Since the spherical Gauss map $G=-\frac{1}{\sqrt{q}}(cost+usint)\gamma$ is a unit normal vector field of the ruled surface M to the unit sphere ${\mathbb{S}}^3$, it is easily obtained that the shape operator S of M in ${\mathbb{S}}^3$ vanishes, i.e., M is totally geodesic in ${\mathbb{S}}^3$.

Conversely, if M is a totally geodesic surface of ${\mathbb{S}}^3$, i.e., M is a great sphere of ${\mathbb{S}}^3$, it is not hard to show that the spherical Gauss map of M is harmonic.
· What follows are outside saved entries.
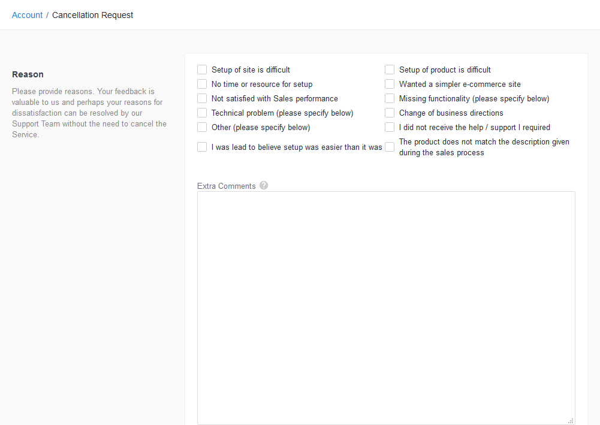The image size is (600, 425).
Task: Enable the 'Technical problem' checkbox
Action: click(202, 113)
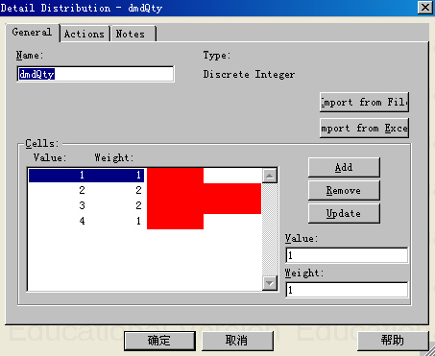Click the Name field containing dmdQty
Screen dimensions: 435x356
coord(95,74)
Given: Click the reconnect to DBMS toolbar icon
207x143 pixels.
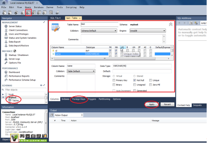Looking at the screenshot, I should click(57, 13).
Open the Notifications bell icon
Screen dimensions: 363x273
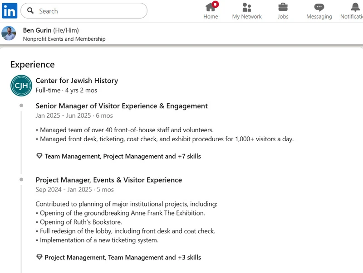tap(355, 7)
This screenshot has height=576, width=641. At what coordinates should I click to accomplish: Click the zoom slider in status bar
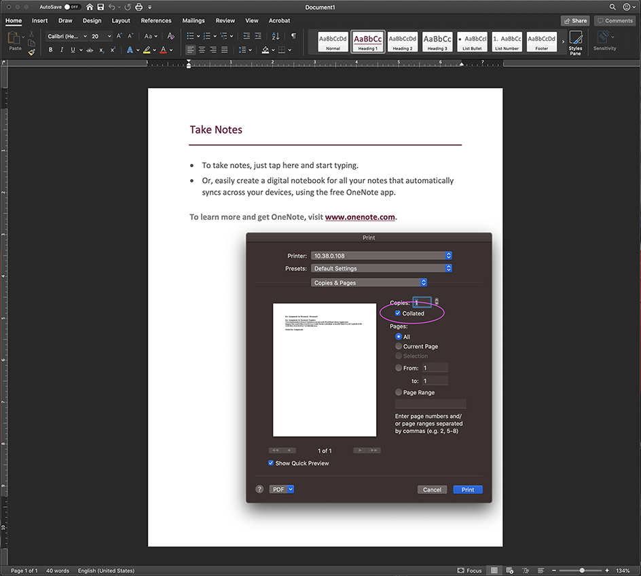pyautogui.click(x=581, y=571)
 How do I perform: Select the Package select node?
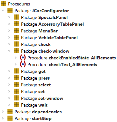click(x=36, y=85)
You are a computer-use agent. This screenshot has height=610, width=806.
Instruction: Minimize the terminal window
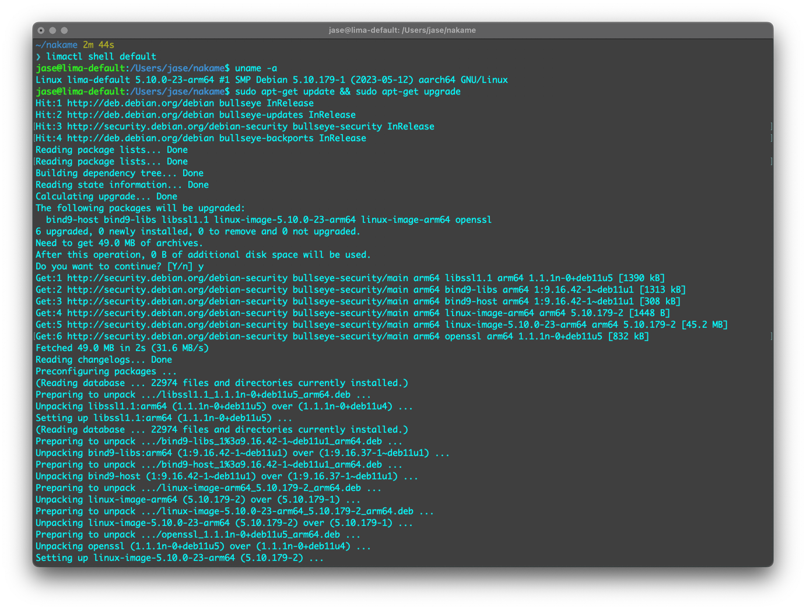tap(52, 30)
It completes the proof. □

4. A Ruled Surface in ${\mathbb{S}}^{\mathbf{3}}$ with a Finite-Type Spherical Gauss Map

In this section, we will investigate a ruled surface M in ${\mathbb{S}}^3$ parameterized by (2) with a finite-type spherical Gauss map.
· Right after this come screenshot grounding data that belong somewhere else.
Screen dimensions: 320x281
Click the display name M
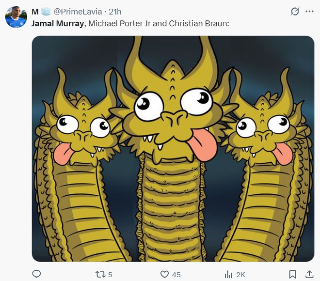(35, 12)
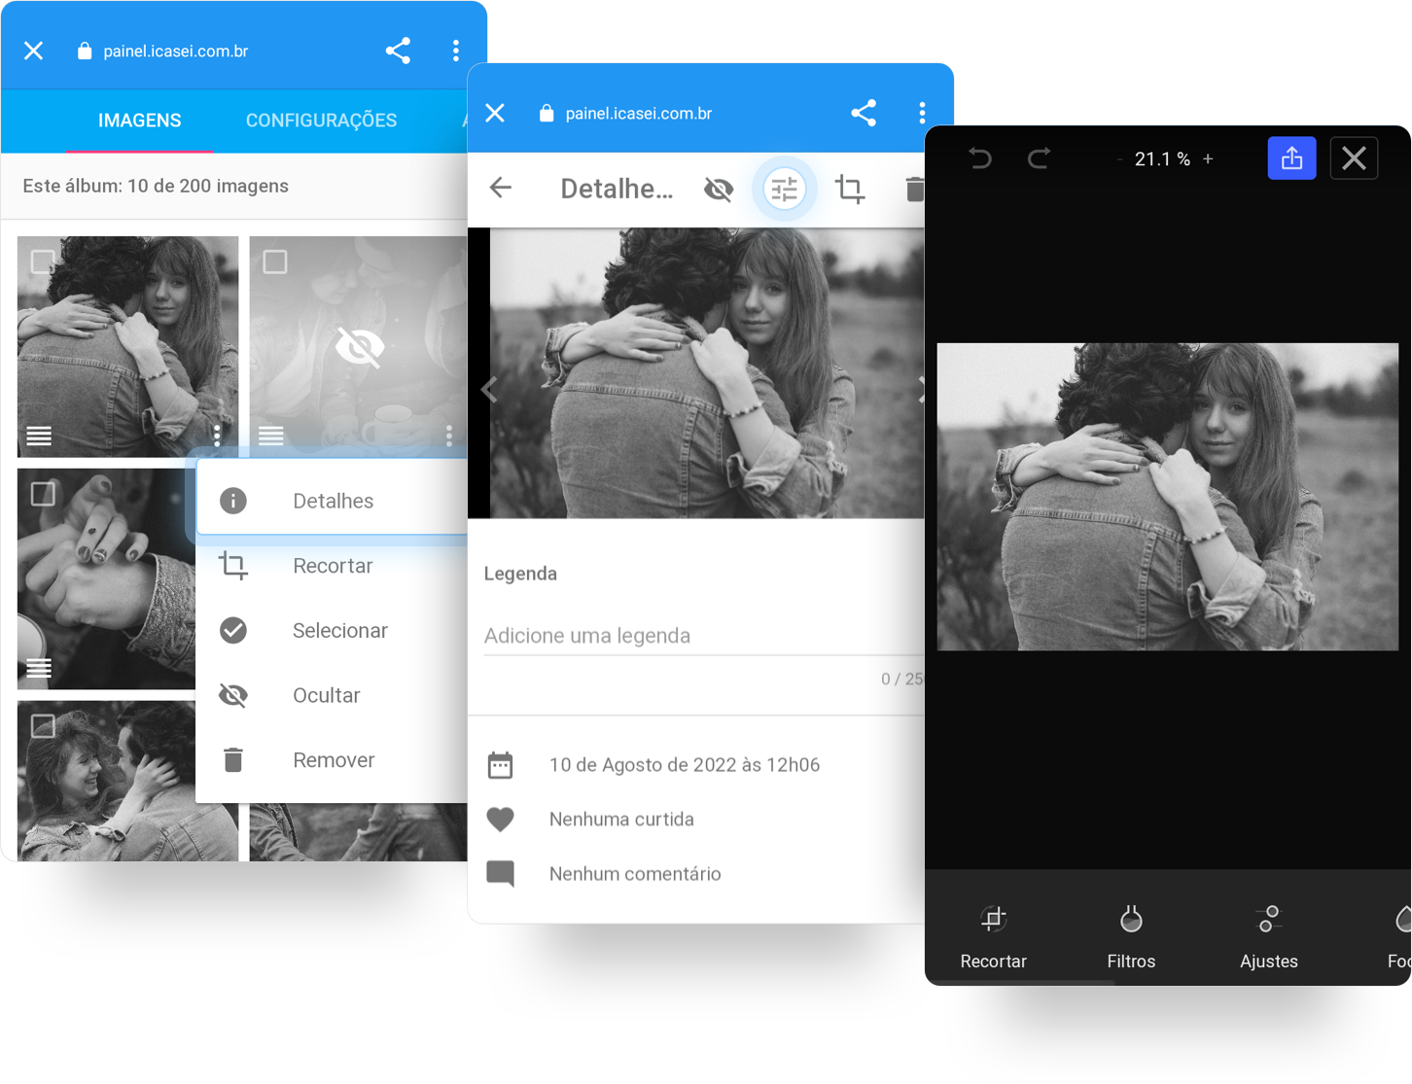This screenshot has height=1084, width=1412.
Task: Click the zoom in plus button
Action: (1208, 159)
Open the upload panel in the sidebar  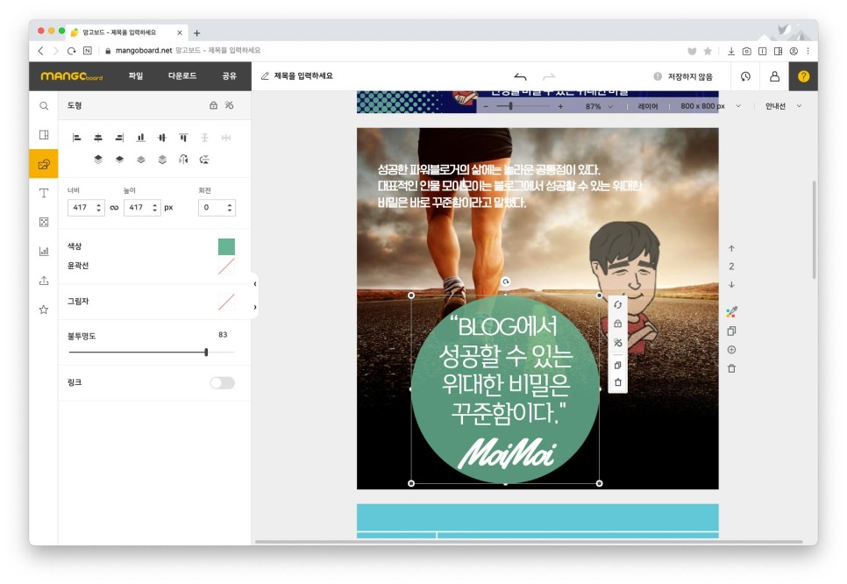[x=43, y=281]
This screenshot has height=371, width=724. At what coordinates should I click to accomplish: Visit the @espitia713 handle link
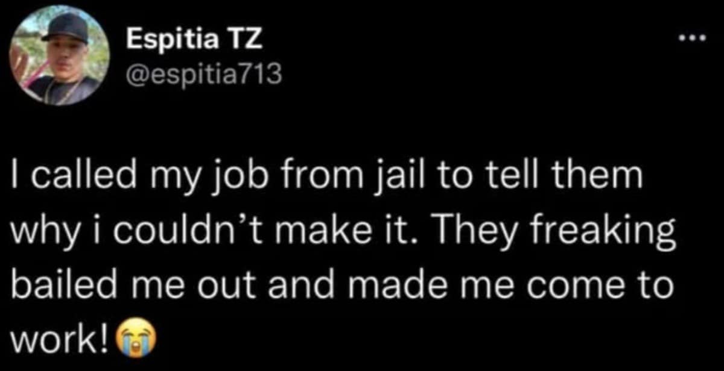coord(203,76)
Using (6), (8) and (9), the Laplacian $\mathsf{\Delta }G$ can be put as

$$\mathsf{\Delta }G=-\frac{{\left(q_s\right)}^2}{q^{\frac{7}{2}}}\left((bsint){\alpha }^{\prime }-(cost+usint)\gamma \right)+\frac{1}{q^{\frac{5}{2}}}{P}_1(s,t),$$

where $P_1$ is a vector field formed with the linear combination of the orthogonal vector fields $\alpha$, $\beta$, ${\alpha }^{\prime }$ and $\gamma$ together with the coefficients of trigonometric functions in t and functions in s. Proceeding by induction, we get

$$\begin{array}{c}\hfill {\mathsf{\Delta }}^{m}G=a_m\frac{{\left(q_s\right)}^{2m}}{q^{3m+\frac{1}{2}}}\left((bsint){\alpha }^{\prime }-(cost+usint)\gamma \right)+\frac{1}{q^{3m-\frac{1}{2}}}{P}_m(s,t)\end{array}$$

(19)

for any positive integer m, where $P_m$ is a vector field formed with the linear combination of the orthogonal vector fields $\alpha$, $\beta$, ${\alpha }^{\prime }$ and $\gamma$ together with the coefficients of trigonometric functions in t and functions in s, and $a_m$ is a nonzero constant satisfying $a_m=(3m-1)(\frac{5}{2}-3m)a_{m-1}$ with $a_0=1$.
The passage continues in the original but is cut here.